**Exercise materials**
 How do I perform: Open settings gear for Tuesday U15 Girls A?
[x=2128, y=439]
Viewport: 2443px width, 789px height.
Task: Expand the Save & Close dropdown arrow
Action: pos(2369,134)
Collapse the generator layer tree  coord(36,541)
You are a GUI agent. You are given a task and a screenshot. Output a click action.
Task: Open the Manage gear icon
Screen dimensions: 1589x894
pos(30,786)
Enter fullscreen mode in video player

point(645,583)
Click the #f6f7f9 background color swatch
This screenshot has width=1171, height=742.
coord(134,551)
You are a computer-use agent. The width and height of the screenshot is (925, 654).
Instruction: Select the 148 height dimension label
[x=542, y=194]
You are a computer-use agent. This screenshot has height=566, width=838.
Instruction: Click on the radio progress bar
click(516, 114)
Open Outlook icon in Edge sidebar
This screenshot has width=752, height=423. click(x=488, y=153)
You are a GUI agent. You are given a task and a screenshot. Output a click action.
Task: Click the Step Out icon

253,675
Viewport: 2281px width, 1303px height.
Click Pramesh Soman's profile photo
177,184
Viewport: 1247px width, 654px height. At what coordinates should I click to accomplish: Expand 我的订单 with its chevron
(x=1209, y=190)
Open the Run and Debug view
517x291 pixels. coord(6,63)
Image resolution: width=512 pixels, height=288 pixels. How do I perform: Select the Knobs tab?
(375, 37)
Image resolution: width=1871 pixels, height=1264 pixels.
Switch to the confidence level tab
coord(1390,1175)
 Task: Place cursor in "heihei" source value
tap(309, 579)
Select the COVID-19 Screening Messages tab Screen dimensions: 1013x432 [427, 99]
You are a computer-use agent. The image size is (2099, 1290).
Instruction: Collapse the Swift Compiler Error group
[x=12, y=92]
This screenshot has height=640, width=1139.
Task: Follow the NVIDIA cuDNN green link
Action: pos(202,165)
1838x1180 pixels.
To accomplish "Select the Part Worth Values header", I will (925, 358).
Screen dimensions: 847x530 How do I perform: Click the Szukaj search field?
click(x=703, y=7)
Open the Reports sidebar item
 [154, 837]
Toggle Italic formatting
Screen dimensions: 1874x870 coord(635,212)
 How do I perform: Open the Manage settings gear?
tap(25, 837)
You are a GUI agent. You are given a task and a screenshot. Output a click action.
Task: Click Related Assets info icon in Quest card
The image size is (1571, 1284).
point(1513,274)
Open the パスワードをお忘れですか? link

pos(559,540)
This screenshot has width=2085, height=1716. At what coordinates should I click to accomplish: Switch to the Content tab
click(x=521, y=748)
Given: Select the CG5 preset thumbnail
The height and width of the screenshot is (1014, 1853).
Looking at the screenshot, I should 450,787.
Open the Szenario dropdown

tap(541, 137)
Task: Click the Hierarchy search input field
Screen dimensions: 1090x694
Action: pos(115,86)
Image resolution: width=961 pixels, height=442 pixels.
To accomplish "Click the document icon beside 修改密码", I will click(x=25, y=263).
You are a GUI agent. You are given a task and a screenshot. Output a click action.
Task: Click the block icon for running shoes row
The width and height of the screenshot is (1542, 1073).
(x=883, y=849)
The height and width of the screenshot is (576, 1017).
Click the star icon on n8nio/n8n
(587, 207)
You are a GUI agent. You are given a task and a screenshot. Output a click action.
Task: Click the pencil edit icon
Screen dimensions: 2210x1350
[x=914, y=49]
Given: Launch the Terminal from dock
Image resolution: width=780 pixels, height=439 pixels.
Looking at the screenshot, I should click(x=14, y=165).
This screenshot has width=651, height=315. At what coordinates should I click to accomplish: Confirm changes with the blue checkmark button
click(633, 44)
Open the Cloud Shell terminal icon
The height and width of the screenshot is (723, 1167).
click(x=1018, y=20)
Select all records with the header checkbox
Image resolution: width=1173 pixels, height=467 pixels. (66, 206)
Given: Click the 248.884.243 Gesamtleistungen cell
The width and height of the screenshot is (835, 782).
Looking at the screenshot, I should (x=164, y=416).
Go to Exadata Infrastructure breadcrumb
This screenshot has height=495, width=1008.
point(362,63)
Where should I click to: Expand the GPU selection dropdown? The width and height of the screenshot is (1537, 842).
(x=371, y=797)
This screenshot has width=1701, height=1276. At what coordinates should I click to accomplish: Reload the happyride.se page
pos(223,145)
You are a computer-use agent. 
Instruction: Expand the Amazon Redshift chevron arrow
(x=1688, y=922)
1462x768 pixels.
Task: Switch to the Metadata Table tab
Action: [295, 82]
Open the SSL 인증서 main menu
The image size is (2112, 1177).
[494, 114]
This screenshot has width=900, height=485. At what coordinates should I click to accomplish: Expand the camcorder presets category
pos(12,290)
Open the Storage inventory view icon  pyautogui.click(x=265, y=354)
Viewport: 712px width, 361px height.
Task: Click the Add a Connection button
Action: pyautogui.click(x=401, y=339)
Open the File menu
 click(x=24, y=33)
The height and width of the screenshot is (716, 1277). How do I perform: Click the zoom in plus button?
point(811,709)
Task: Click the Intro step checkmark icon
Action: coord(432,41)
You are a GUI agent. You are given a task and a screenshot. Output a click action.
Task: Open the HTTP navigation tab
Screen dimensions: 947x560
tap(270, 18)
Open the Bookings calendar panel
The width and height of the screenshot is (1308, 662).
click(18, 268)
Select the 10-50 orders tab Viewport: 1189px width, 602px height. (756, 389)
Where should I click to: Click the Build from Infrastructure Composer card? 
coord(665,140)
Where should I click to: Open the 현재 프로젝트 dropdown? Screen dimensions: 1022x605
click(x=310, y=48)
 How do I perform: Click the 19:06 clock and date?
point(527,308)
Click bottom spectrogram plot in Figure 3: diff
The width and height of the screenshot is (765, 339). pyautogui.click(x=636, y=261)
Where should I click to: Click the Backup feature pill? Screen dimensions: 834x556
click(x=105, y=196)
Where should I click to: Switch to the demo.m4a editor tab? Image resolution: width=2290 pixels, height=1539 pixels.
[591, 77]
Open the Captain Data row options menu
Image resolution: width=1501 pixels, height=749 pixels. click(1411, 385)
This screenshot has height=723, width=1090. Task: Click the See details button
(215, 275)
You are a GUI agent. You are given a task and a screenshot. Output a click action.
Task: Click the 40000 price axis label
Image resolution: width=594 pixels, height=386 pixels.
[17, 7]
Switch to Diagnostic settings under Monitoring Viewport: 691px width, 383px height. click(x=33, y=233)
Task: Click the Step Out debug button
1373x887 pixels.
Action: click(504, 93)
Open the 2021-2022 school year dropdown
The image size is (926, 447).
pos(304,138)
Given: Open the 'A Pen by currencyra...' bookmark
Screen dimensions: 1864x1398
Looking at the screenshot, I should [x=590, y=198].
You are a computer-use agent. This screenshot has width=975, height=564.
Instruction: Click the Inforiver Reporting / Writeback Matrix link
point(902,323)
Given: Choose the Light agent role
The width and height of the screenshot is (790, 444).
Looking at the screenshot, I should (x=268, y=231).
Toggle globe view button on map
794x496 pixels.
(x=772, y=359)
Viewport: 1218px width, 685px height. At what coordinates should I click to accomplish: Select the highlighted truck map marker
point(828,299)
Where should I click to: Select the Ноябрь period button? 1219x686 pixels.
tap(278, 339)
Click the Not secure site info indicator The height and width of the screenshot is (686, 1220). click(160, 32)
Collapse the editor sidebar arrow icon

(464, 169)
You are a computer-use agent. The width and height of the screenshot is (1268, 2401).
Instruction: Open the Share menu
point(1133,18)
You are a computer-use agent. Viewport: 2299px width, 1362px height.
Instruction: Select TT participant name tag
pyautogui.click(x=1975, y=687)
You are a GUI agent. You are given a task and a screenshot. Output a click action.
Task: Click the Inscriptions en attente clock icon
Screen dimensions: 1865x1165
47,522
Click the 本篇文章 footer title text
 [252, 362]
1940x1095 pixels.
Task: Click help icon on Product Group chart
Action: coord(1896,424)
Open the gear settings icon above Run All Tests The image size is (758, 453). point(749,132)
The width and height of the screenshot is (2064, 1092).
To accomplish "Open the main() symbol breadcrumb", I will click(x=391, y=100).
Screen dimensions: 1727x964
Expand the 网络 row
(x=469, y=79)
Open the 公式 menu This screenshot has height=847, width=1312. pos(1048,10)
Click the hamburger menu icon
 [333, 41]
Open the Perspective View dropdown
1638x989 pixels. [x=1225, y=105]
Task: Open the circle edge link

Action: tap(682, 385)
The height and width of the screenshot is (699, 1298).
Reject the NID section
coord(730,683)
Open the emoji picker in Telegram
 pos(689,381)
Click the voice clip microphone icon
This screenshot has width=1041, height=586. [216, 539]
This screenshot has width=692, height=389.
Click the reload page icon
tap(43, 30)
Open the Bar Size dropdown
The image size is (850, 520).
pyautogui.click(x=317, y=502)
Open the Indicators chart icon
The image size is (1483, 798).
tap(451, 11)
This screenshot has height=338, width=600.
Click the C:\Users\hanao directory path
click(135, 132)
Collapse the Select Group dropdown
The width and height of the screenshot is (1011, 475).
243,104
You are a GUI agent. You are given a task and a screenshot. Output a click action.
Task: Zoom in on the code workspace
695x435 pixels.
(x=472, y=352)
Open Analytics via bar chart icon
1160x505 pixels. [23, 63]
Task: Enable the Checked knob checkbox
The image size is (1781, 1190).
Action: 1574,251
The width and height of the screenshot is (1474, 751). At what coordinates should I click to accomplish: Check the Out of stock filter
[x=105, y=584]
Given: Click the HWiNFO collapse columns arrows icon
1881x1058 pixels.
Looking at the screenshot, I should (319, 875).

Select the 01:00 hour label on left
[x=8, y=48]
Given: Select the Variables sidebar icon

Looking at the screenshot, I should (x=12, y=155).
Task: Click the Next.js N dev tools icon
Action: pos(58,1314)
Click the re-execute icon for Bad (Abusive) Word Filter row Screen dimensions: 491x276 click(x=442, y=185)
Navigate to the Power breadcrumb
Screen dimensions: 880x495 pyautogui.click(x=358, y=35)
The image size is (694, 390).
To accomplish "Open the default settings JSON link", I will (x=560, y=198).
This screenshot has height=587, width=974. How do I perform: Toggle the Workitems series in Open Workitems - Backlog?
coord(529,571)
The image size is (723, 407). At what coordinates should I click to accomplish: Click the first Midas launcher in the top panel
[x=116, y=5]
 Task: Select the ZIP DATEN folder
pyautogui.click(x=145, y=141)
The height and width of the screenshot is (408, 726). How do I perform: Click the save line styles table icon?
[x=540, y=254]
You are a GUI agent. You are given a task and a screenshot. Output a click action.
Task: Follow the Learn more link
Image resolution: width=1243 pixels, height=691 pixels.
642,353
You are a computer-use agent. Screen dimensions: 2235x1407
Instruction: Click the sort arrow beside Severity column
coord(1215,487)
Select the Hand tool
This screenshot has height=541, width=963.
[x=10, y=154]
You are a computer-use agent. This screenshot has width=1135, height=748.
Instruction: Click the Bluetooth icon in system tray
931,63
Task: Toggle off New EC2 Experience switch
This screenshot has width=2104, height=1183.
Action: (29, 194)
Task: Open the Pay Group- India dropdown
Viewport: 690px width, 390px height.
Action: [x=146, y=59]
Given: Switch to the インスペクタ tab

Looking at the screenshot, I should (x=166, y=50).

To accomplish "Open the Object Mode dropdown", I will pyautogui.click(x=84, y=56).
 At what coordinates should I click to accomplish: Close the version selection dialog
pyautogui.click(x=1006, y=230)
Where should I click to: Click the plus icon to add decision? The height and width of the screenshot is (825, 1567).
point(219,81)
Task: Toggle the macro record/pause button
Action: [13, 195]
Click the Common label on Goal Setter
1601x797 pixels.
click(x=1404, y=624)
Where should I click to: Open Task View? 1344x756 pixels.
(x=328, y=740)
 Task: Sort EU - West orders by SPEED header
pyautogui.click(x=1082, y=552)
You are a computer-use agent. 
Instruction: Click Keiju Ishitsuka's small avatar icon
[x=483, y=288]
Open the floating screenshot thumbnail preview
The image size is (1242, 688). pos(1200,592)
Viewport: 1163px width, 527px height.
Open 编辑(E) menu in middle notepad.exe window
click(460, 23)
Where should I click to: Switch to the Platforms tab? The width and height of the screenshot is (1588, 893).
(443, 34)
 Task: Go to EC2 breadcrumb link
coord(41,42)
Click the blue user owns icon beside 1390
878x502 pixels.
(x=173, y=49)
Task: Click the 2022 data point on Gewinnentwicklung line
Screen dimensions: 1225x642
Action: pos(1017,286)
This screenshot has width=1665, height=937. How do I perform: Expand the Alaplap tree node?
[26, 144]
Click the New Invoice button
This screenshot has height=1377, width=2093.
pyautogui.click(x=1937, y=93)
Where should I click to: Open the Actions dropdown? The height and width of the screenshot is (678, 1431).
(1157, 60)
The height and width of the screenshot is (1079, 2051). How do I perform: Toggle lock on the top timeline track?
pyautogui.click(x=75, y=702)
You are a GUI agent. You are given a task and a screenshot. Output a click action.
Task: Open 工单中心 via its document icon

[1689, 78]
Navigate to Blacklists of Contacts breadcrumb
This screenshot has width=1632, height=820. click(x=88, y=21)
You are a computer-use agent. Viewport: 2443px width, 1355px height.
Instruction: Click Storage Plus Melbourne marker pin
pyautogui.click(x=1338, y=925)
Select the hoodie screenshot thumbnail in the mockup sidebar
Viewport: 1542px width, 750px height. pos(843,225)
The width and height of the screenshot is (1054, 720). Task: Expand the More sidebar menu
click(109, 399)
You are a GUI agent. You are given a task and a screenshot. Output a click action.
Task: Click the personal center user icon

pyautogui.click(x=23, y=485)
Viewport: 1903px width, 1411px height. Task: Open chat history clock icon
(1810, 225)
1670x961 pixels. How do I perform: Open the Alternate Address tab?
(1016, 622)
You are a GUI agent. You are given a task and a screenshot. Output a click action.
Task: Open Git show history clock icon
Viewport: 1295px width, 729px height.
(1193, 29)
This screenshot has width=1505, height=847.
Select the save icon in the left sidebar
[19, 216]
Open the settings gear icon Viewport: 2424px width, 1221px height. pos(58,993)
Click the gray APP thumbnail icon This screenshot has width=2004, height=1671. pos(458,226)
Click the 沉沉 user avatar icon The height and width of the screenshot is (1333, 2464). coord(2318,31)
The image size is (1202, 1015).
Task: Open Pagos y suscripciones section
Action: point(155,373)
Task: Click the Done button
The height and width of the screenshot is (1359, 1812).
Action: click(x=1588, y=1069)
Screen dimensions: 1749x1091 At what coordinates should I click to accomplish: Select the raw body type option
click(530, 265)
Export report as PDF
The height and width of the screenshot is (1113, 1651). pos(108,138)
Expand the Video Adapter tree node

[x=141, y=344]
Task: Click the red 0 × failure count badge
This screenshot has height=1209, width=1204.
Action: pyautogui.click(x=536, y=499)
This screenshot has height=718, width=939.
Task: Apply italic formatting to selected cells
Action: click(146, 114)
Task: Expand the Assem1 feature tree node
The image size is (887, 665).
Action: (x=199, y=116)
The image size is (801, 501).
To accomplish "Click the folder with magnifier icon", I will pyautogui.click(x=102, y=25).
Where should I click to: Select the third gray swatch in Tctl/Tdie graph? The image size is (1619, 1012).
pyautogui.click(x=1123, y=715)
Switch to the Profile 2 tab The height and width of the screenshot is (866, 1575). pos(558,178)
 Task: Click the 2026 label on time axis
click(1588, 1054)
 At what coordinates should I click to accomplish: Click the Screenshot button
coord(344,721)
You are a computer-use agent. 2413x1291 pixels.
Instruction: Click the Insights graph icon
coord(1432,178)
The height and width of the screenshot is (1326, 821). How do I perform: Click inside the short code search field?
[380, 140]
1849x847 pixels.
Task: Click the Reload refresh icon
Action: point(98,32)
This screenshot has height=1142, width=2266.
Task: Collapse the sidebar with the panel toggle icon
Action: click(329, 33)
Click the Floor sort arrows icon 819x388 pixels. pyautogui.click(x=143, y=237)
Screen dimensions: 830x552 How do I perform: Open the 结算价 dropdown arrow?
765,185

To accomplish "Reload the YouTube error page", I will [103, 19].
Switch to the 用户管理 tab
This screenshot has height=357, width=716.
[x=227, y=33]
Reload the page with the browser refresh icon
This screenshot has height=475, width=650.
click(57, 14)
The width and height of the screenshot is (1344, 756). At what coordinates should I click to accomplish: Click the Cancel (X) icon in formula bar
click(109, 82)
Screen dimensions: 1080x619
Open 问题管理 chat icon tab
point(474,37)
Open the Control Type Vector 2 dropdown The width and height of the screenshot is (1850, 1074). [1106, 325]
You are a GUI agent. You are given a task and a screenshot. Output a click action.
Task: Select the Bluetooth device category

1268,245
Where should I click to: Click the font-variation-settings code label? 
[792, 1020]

**About this task**
Filter the entries and copy each line with "arrows".

**Result of the task**
Given: Click the HWiNFO collapse columns arrows icon
Click the Floor sort arrows icon 819x388 pixels. pyautogui.click(x=143, y=237)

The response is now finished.